Selon la définition trouvée sur une encyclopédie en ligne qu'il ne faut pas citer (du moins dans des textes sérieux à prétention académique, ce que n'est pas ce blog, heureusement) mais que tout le monde consulte et que les prix Goncourt utilisent, "On nomme aporie (en grec aporia, absence de passage, difficulté, embarras) une difficulté à résoudre un problème. Le sens actuel d'aporie est plus fort et concerne tout problème insoluble et inévitable.
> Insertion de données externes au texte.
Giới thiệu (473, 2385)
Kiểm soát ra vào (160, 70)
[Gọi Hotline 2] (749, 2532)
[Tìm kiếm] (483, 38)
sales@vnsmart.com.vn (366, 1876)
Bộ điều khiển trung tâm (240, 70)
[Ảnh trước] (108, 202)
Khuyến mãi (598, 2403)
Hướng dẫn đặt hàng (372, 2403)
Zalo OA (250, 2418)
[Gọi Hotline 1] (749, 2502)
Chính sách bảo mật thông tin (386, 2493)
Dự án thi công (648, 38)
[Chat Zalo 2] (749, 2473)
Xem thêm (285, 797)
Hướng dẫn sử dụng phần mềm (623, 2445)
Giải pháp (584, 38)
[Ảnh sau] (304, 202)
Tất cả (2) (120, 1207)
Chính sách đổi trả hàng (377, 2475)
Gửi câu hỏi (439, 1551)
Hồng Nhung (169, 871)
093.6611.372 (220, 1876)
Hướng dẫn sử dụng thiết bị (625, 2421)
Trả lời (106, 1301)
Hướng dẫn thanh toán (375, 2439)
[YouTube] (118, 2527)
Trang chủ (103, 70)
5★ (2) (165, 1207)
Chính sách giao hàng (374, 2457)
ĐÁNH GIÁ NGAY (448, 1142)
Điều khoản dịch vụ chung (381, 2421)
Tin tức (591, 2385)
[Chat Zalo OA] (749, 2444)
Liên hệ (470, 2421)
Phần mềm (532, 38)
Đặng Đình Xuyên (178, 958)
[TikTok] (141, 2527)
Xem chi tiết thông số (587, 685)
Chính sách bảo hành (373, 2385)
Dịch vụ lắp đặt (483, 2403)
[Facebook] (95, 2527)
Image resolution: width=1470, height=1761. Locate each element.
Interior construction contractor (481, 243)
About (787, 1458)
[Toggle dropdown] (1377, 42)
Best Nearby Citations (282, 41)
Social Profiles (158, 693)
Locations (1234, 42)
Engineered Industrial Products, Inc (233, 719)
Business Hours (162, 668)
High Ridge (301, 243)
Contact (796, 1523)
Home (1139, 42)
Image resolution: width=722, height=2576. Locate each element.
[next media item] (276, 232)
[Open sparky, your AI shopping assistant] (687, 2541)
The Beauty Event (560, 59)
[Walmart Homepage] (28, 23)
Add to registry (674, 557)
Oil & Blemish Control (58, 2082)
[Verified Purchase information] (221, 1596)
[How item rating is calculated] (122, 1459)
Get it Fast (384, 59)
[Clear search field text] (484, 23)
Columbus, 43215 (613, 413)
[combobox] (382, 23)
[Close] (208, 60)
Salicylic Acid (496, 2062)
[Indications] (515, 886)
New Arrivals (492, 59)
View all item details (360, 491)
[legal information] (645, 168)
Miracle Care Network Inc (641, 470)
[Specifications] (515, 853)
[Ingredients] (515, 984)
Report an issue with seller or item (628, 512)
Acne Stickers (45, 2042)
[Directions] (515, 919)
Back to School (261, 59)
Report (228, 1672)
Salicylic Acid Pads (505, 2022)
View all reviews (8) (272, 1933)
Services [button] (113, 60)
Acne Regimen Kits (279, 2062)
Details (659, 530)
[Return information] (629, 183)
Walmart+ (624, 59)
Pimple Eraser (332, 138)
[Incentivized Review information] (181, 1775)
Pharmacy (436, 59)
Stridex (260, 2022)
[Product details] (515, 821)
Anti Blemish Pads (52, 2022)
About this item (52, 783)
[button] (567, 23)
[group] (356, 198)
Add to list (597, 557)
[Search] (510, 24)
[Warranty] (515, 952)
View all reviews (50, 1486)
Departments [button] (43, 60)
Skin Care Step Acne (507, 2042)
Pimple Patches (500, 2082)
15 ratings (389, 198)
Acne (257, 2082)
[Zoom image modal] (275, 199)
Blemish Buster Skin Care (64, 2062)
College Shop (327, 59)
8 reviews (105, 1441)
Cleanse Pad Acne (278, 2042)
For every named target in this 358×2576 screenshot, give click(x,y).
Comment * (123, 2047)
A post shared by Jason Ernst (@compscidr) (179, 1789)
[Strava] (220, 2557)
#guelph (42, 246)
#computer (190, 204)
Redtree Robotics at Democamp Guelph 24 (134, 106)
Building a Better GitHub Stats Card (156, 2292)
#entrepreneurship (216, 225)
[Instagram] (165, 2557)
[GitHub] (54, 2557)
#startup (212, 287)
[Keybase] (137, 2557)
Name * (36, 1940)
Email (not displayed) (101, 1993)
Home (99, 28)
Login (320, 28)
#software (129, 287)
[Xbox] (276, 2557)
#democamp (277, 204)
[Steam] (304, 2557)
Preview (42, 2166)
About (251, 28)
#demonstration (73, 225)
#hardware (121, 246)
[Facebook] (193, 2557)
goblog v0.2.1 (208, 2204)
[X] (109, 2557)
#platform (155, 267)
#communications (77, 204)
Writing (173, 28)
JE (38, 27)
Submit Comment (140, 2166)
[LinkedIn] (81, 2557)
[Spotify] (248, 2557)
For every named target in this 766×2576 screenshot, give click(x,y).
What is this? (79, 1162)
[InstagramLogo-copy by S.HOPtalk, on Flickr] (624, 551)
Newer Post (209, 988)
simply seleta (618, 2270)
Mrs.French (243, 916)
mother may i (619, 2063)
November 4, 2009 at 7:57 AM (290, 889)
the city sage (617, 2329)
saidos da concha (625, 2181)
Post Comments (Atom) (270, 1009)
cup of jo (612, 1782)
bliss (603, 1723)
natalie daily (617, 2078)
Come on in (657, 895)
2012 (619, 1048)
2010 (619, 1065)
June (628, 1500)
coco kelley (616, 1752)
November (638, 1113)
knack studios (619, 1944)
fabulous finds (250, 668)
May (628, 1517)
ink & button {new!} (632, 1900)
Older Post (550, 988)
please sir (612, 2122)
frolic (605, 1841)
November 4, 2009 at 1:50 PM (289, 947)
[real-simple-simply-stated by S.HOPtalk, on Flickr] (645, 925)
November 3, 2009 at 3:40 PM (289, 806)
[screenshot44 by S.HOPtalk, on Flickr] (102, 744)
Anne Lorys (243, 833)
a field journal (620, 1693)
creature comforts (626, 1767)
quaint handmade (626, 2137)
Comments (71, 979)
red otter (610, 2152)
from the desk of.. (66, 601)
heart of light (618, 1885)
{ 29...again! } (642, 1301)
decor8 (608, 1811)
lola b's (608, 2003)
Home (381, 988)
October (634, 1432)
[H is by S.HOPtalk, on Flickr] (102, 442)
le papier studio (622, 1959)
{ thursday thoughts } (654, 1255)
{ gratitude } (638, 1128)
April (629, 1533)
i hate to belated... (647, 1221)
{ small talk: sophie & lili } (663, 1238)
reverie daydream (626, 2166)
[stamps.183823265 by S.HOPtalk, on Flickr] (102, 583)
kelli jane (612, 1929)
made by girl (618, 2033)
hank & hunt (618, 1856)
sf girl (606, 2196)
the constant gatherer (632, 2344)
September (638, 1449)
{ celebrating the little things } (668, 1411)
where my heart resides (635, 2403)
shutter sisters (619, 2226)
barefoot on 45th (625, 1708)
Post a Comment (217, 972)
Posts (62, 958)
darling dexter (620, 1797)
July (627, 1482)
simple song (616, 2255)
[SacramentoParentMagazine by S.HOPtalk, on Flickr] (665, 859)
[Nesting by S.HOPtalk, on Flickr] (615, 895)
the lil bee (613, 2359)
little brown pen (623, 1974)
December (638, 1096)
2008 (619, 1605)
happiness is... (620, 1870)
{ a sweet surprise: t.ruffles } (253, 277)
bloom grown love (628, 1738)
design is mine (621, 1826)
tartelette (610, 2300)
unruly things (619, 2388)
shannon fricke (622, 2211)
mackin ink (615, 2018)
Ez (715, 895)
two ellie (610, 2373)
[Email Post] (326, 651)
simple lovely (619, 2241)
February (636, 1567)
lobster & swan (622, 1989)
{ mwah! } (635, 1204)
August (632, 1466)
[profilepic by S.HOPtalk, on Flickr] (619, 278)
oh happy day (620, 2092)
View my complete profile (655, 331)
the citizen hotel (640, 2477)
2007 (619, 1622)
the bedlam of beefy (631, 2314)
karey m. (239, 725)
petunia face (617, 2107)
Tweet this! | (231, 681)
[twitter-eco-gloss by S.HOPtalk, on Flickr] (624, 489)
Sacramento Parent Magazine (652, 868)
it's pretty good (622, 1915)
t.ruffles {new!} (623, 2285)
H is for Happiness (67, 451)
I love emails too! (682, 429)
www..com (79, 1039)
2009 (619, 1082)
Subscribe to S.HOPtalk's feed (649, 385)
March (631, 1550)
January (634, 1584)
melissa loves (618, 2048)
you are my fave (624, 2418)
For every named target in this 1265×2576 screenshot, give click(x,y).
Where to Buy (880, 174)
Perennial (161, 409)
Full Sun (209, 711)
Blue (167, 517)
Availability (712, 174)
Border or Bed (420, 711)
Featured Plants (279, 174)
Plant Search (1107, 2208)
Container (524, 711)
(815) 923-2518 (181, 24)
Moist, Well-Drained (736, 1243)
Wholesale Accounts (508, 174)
Pour prendre une image en relation avec l'étymologie du mot, on peut dire aussi que l'aporie est une impasse dans un raisonnement procédant d'une incompatibilité logique." Ne sommes nous pas dans une aporie européenne ?
Oh ! je ne parle pas de la crise financière, mais tout simplement de l'incertitude stratégique européenne, face à un problème insoluble et inévitable.
Le problème insoluble ? ce n'est pas seulement la déflation stratégique européenne que je ne cesse de décrire. C'est aussi une incompréhension du monde, à cause d'un logiciel inadapté.
Le logiciel, c'est de fonctionner encore avec le mythe d'un Occident alors que celui-ci n'est plus, et que l'occidentalisation du monde a vécu. Aujourd’hui, les modèles de l’Occident n'attirent plus, qu'il s'agisse du modèle politique (la démocratie), du modèle économique (la théorie néo-classique d'auto-régulation des marchés), ou du modèle culturel (puisque nous assistons à une banalisation de la culture dite occidentale, et que vos enfants trouvent aussi intéressants les mangas japonais, les films de Bollywood et les gadgets chinois).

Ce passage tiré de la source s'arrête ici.